President of the Royal University for Women
- In office 2024–Present

President of the University of Bahrain
- In office 2016–2021

Secretary General of the Higher Education Council
- In office 2011–2016

Personal details
- Education: PhD in Biochemistry, University of Houston BSc in Biology, University of Houston
- Occupation: Professor of Biochemistry and Biotechnology from Arabian Gulf University, from 1985 - 2011
- Awards: 2011 - Medal of Highest Distinction by His Majesty King Hamad bin Isa Al Khalifa 1997 - Award for Bahrain Pioneers of the 20th Century by His Highness Shaikh Isa bin Salman Al Khalifa, the late Amir of Bahrain 1974, 1979 and 1984 - Award of Distinction by His Highness Shaikh Isa bin Salman Al Khalifa, the late Amir of Bahrain

= Riyad Hamzah =

Bahraini academic

Riyad Yousif Hamzah (رياض يوسف حمزة) is an internationally recognized Bahraini academic that has led several higher education institutions and is a leading Professor of Biotechnology. He currently serves as the President of the Royal University for Women, and previously served as the seventh President of the University of Bahrain.

==Early life and education==
Hamzah received his PhD in Biochemistry (Enzymology emphasis) from the University of Houston in 1984.

==Career==
In 1985, Hamzah joined Arabian Gulf University (AGU) in Manama, the capital of his homeland, where he would go on to hold many leadership positions, including Director-General for Financial and Administrative Affairs from 1986 to 1994. In 1987, he established the AGU Biotechnology Program, the first in the Arab world. He was appointed Dean of the Faculty of Applied Sciences in 1990, serving in that office until 1994. He was then promoted to the Vice-Presidency of AGU, an office he held from 1994 to 2005.

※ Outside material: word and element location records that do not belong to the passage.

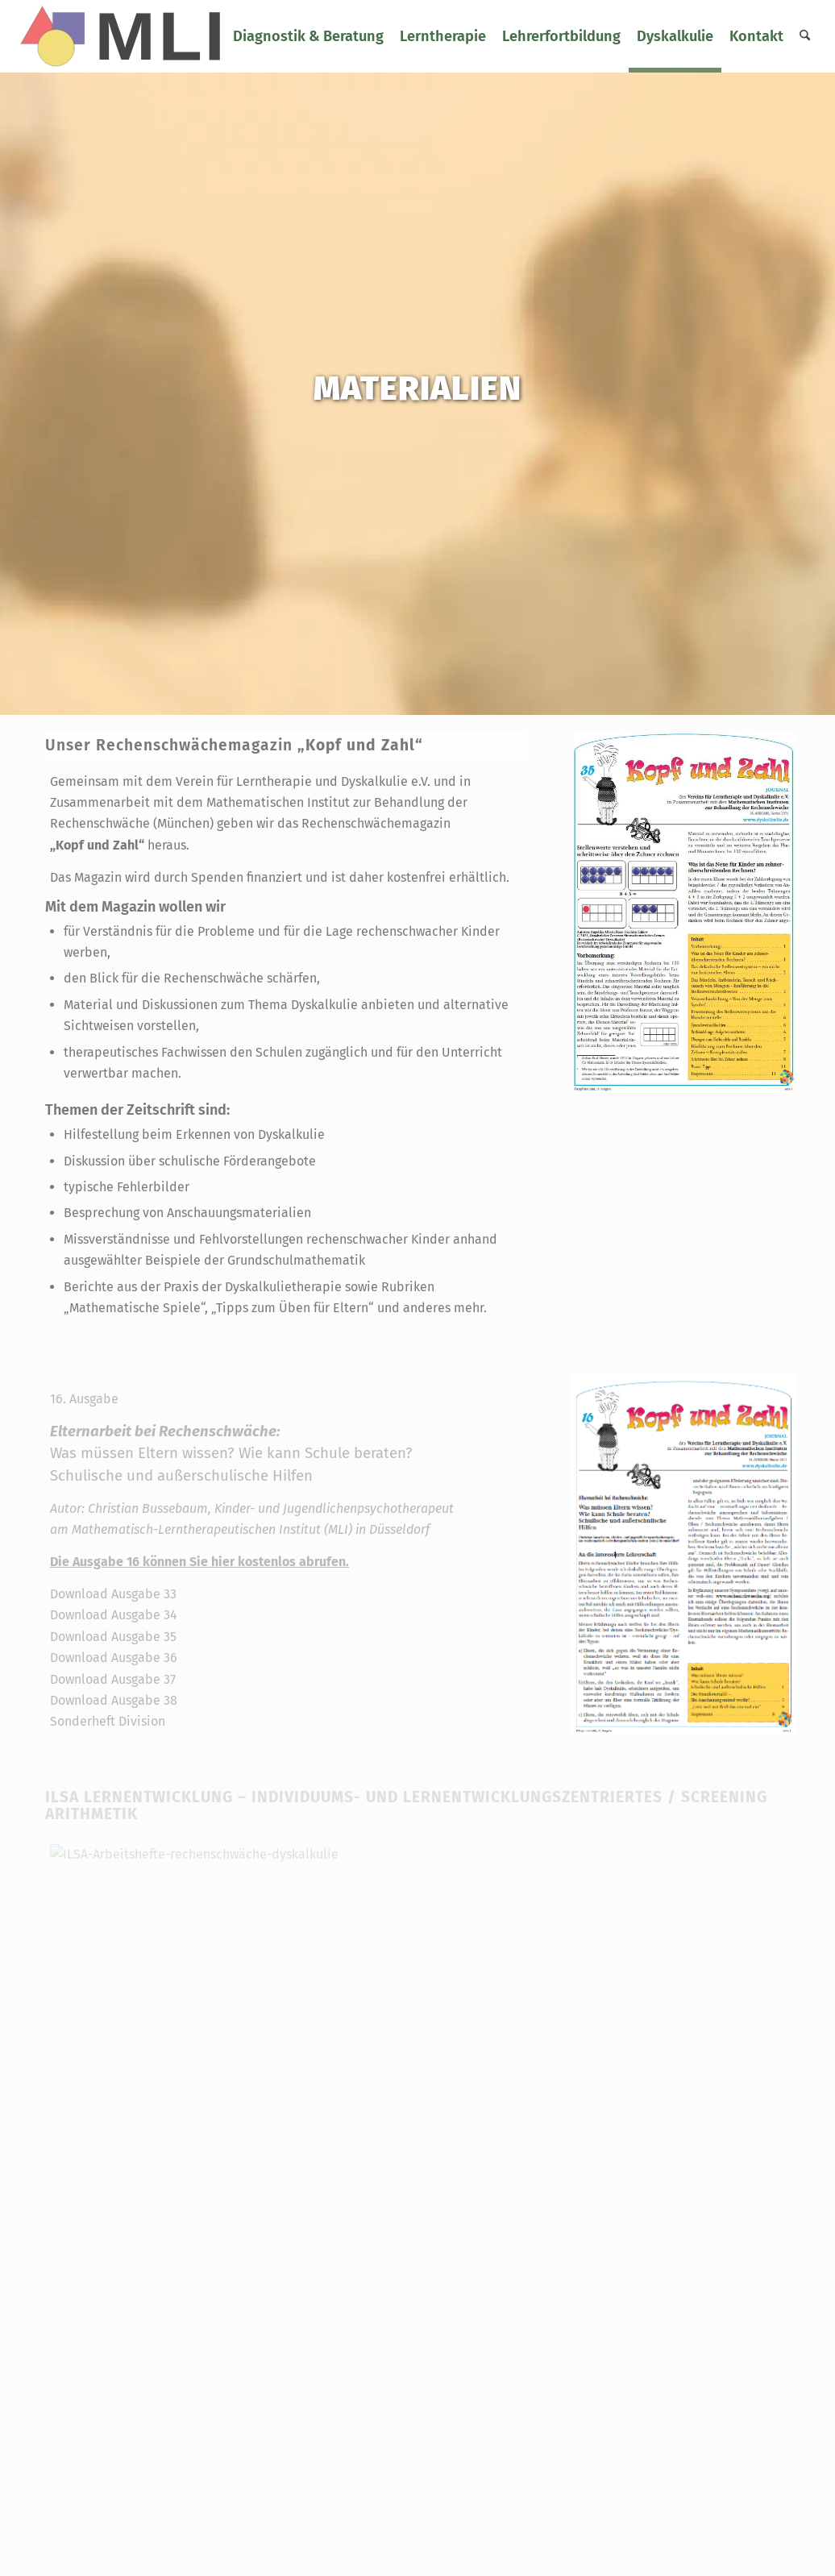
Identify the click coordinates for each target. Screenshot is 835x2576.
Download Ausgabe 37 (113, 1679)
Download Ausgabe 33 (113, 1594)
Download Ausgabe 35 (113, 1636)
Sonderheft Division (107, 1721)
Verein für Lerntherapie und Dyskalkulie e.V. (303, 781)
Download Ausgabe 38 (113, 1700)
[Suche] (804, 36)
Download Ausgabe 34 (113, 1614)
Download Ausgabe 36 (113, 1657)
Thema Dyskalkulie (303, 1004)
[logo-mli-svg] (127, 36)
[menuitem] (308, 36)
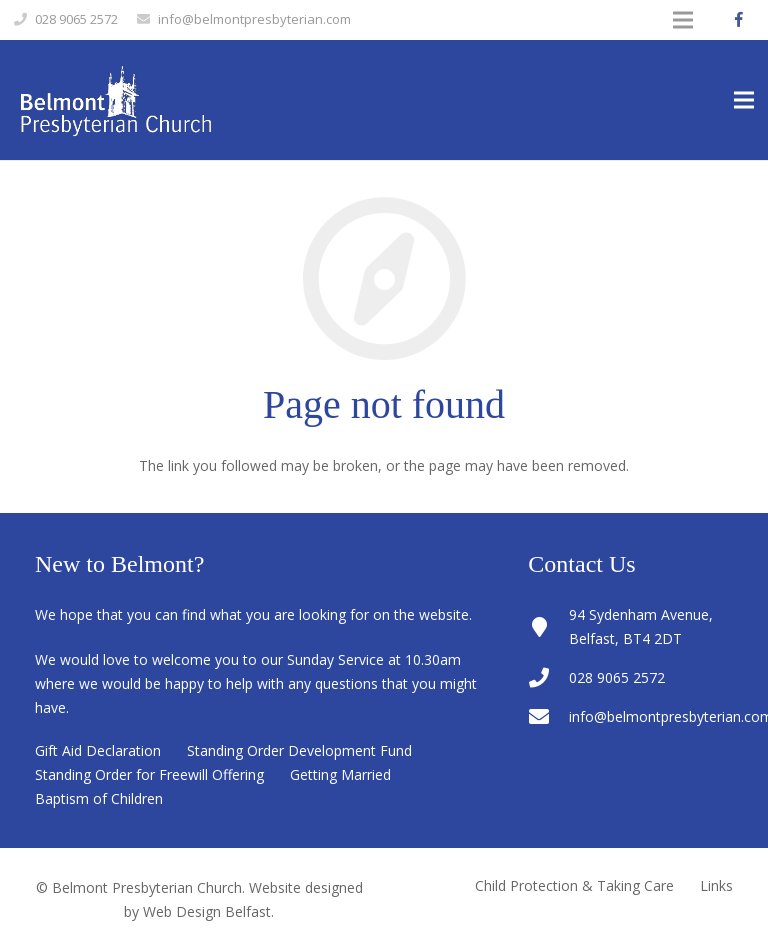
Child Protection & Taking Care (574, 885)
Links (716, 885)
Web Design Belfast (207, 911)
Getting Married (340, 774)
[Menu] (744, 100)
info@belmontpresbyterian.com (254, 19)
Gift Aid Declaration (98, 750)
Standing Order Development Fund (299, 750)
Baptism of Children (99, 798)
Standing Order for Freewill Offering (149, 774)
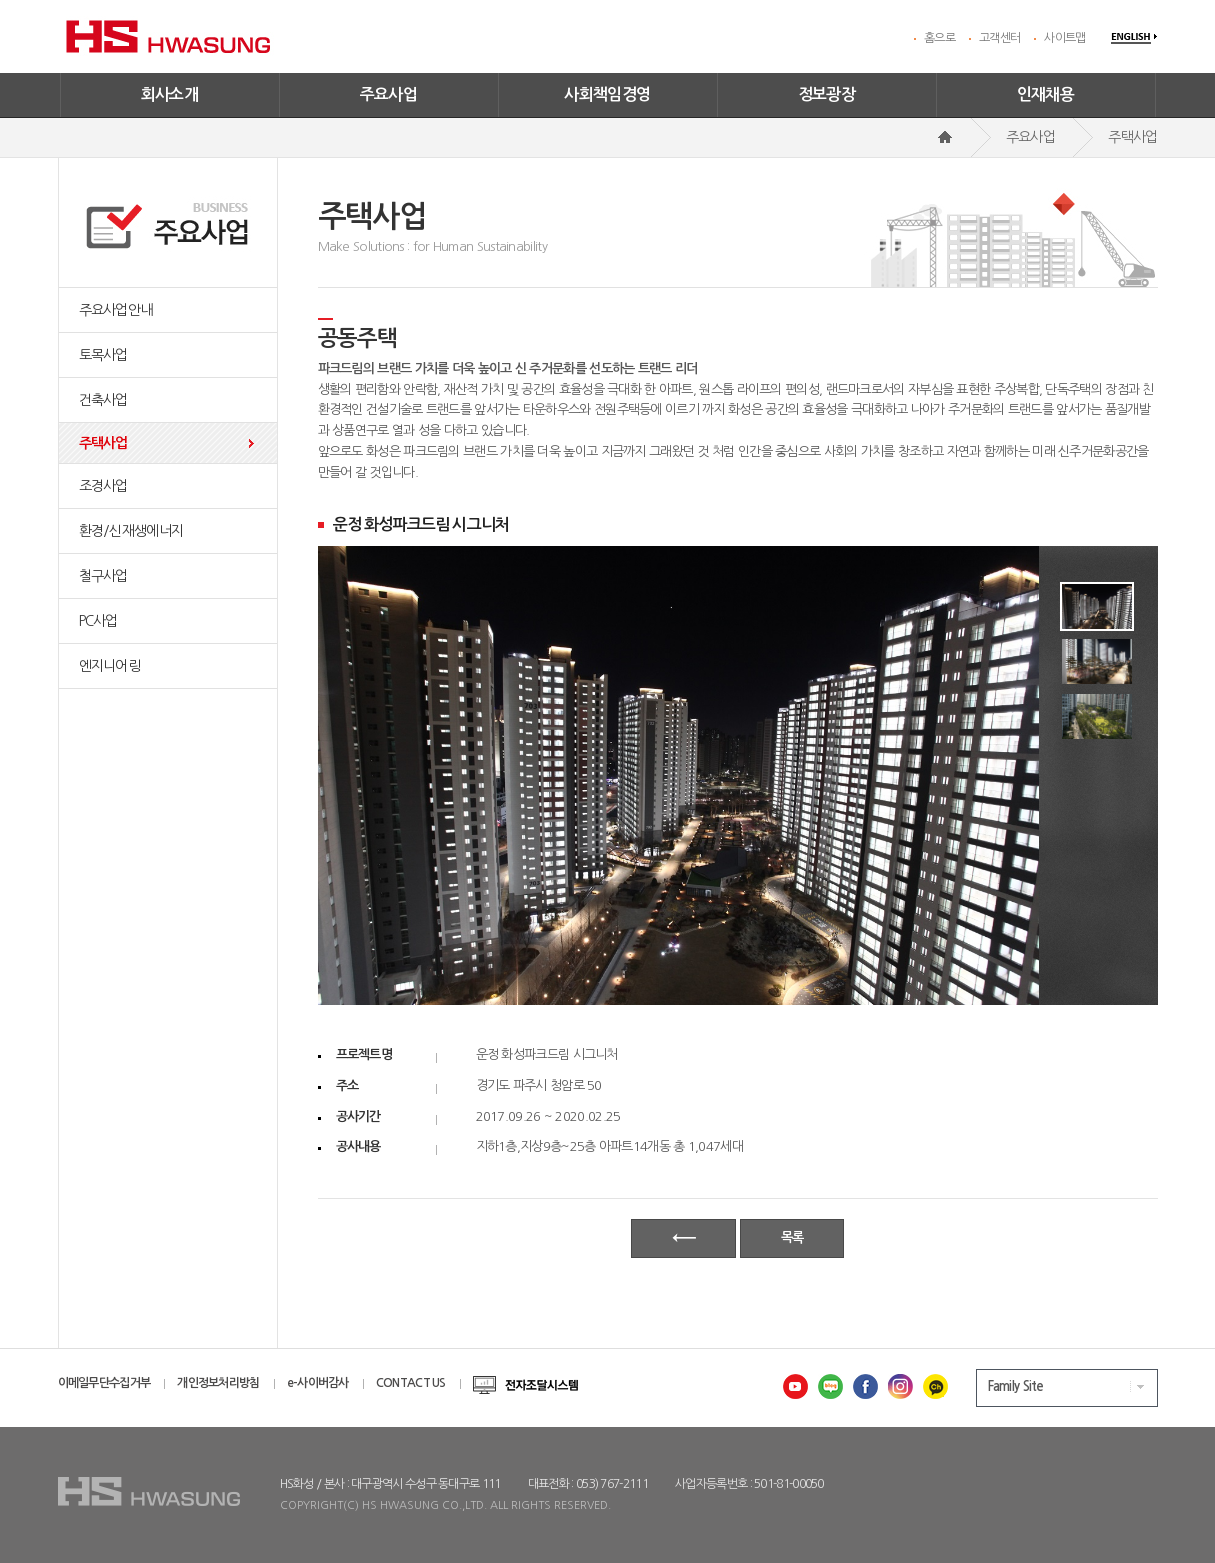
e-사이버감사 (318, 1383)
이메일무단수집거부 (104, 1383)
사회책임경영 (607, 94)
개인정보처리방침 (218, 1383)
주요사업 (389, 94)
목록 (792, 1237)
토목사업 (103, 355)
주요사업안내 (116, 310)
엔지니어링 (110, 666)
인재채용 (1046, 94)
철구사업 (103, 576)
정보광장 (827, 94)
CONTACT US (411, 1383)
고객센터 (999, 38)
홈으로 (939, 38)
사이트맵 (1064, 38)
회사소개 (170, 94)
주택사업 (103, 443)
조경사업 (103, 486)
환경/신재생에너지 (131, 531)
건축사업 (103, 400)
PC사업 (98, 621)
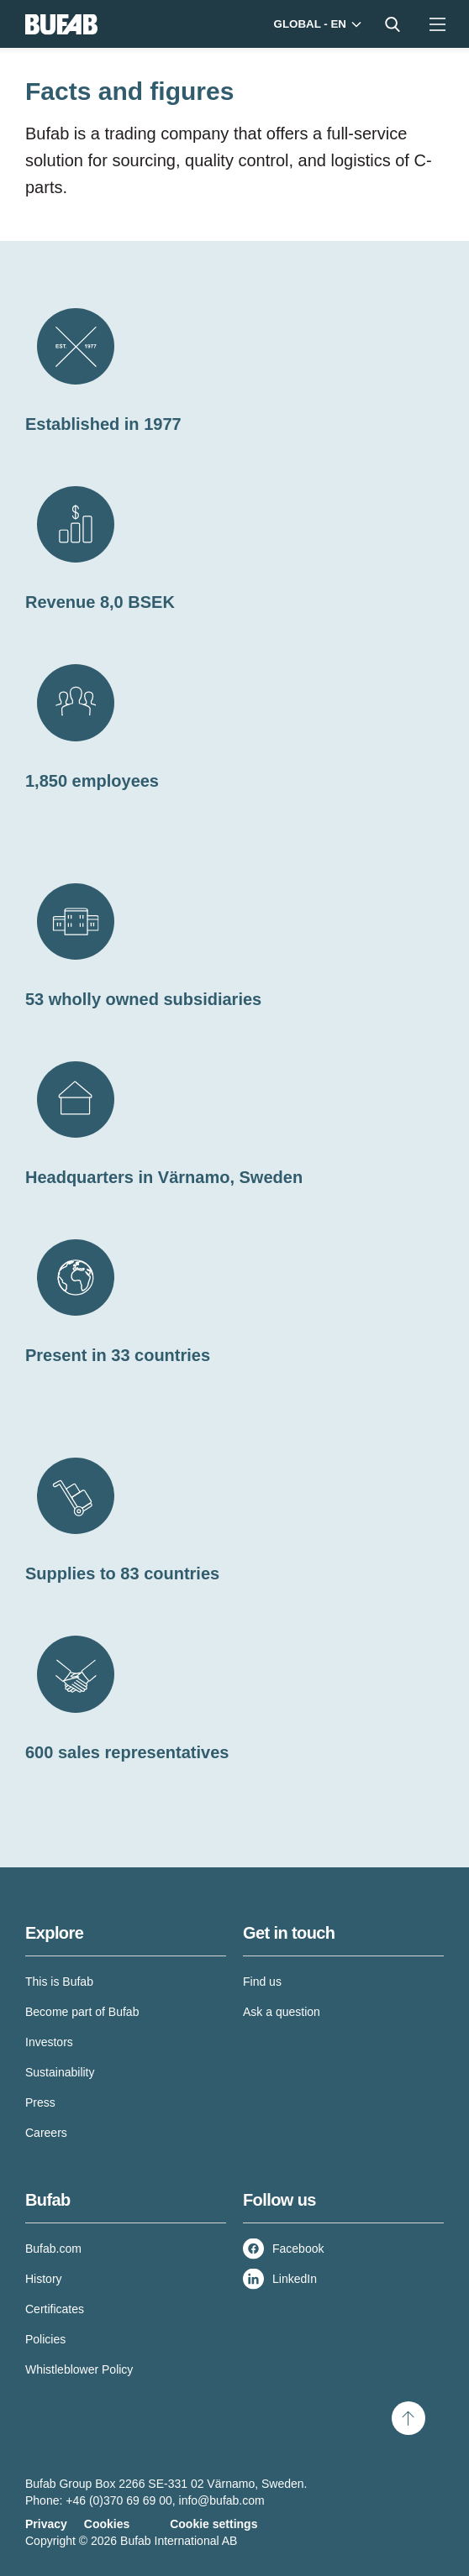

In 1995, Hamzah was appointed AGU's Professor of Environmental Biotechnology. He would also be appointed to the Higher Education Council, a division of the Ministry of Education. In 2011, King Hamad bin Isa Al Khalifa appointed him Secretary-General of the council, a position tantamount to Undersecretary at the Ministry.

Hamzah's research focuses on biotech applications, including the biodegradation of chemical pollutants (particularly petroleum and its derivatives) and bacterial sulfur removal. He has supervised many master's and doctoral dissertations and has published many scientific papers in international and regional scientific journals. He has organized and participated in numerous regional and international conferences, sometimes giving lectures there.

King Hamad issued Decree No. 20 in 2016, appointing Hamzah President of the University of Bahrain for a four-year term. In 2018, the Business Incubator Centre was founded to help students, employees, and partners start their own businesses rather than relying on jobs in institutions, ministries, and companies. He described the launch as follows:

Today we all celebrate this center, which is a starting point for private projects based on scientific and administrative studies, crystallized for a new future full of ambition, achievement, and innovation for entrepreneurs.

==Publications==
He co-edited the 2001 book, التخطيط الوطني للتنوع البيولوجي في الوطن العربي (“National Biodiversity Planning in the Arab World”).